§ **Problem details**:
Copy each of the records below line for line, changing nothing.

# # # # #

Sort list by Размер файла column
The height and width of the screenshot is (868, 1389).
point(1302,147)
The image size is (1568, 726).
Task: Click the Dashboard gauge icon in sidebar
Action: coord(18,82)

# # # # #

§ **Exercise output**:
Sort list by Размер файла column
The height and width of the screenshot is (868, 1389).
point(1302,147)
The image size is (1568, 726).
Task: Click the Dashboard gauge icon in sidebar
Action: coord(18,82)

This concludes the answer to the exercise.